Bu noktada DENGE gözetmek alışkanlığına duçar olmuş tüm yöneticilere bir hatırlatma; Asla dengelemeler ile uğraşılmamalı. Sonuçta mutlaka o dengelerin altında kalınır.

Hakka istinat edilerek, amaca müteveccih tüm gayret tavizsiz sarf edilmeli ve Hakkın (cc) nusretine sığınılıp, güvenilmeli. Tek denge noktası hak ve haklılık olmalı. Yoksa…

Allah’ımız (CC) Bütün Müminleri TARAFSIZ OLMAK BELASINDAN VE ZALİMLERİN KAPISINDAN MEDET UMMAKTAN MUHAFAZA BUYURSUN. ÂMİN…

‘’BU VAHYİ GÖTÜR BAŞKA VAHİY GETİR ‘’ TERANESİ VEYA TEVİL KURNAZLIKLARI

Hz Musa’nın, (sav) Hz. İsa’nın (sav) Hz. Muhammed Mustafa’nın (sav) muhataplarından KODAMANLARIN ilk tepkileri, gelen vahyin değiştirilmesi talebi olmuştu.

Firavun ve Mekke kodamanları da dâhil tüm kodamanların Allah (cc) ve gönderilen Resuller (as) hakkında fikirleri, bilgi kırıntıları vardı. Gelen vahiyler kodamanların alışkanlıklarını, ATALARINDAN GELEN GELENEKLERİNİ, kurdukları düzenlerini iptal ediyordu. Elde etmek için büyük gayretler sarf ettikleri ayrıcalıklı statülerini değiştiriyordu.

Krallardan, firavunlardan, nemrutlardan, kayserlerden, kisralardan Mekke ve Medine kodamanlarına, Yahudi hahamlar ile Hristiyan rahiplere ve onların HİYERARŞİK ayrıcalıklı “DİN ADAMI” örgütlerine kadar bütün ceberrutların başları Allah (cc)’ın vahyi ile dertteydi. Statülerini “din (!!!)” aracılığı ile veya “saray uleması” riyakarların sapık dini tevillerinin desteği ile elde edenlerin Allah (cc) inancı da “ancak kendilerinin istediği  gibi bir ilah olması” şartı ile kabul edilebilir olurdu.

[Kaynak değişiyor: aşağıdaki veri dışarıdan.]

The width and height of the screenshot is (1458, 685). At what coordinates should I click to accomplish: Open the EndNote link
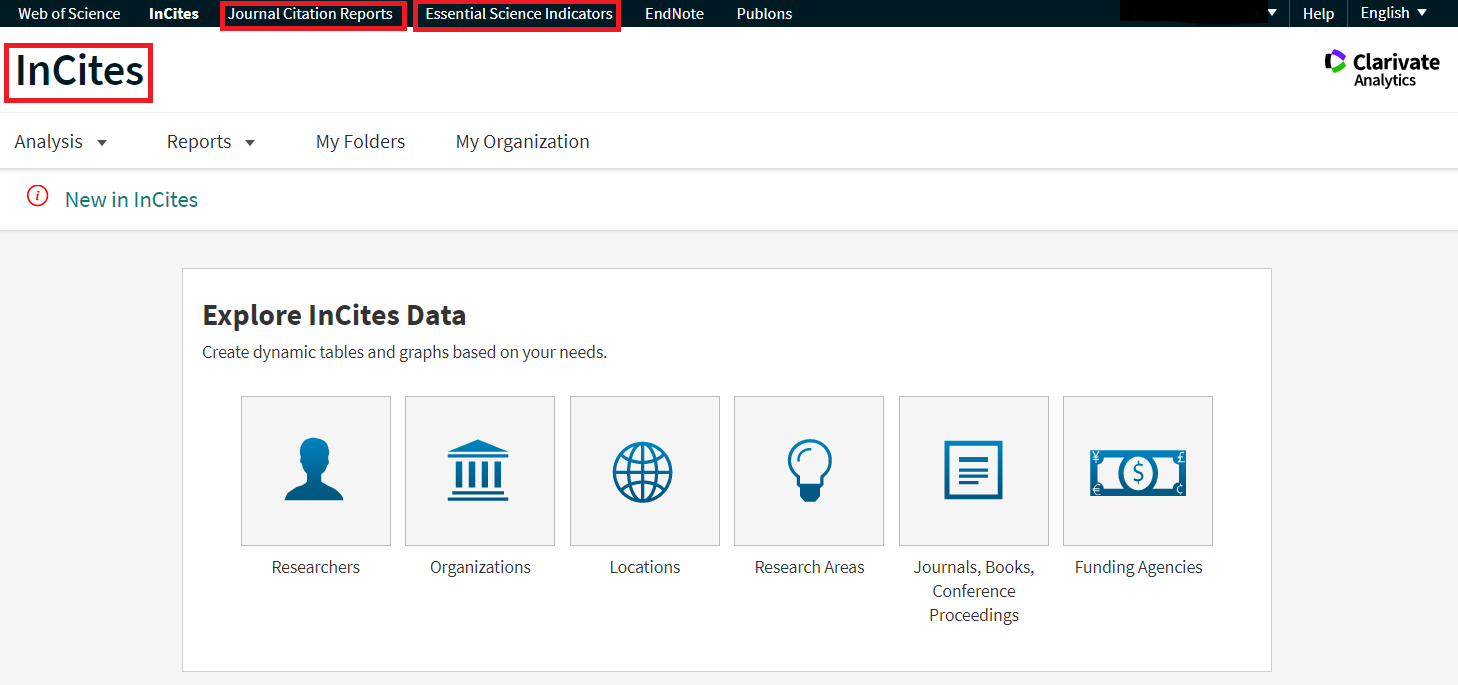pos(674,14)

Onlar, Resulleri ’de kendileri gibi dinden geçinen, gerçekte Allah (cc) inancı olmayan, din bahanesi ile “başa geçmek’’ sevdasında olan ‘’namussuzlar” olarak telakki ettiklerinden, sanki vahyi Resuller (as) yazmışlar gibi Resullere (as) habire vahyi değiştirmelerini şart koşuyorlardı.

20. Yüzyılın deyimi ile “seküler LAİKLERdi”. Allah’ta (cc) dâhil hiç kimse bu dünyada onlara neyi nasıl yapmaları gerektiğini söyleyememeliydi. Onlar her şeyi işlerine nasıl gelirse “reel politik-pragmatikler” olarak eleştirilemeden rahatça yapabilmeliydiler. “Bu dünyaya bir daha mı geleceklerdi?”.

Onlar için;

Allah (cc) haddini bilmeliydi. Hayatlarına müdahale etmemeliydi. Oturduğu yerde oturmalıydı.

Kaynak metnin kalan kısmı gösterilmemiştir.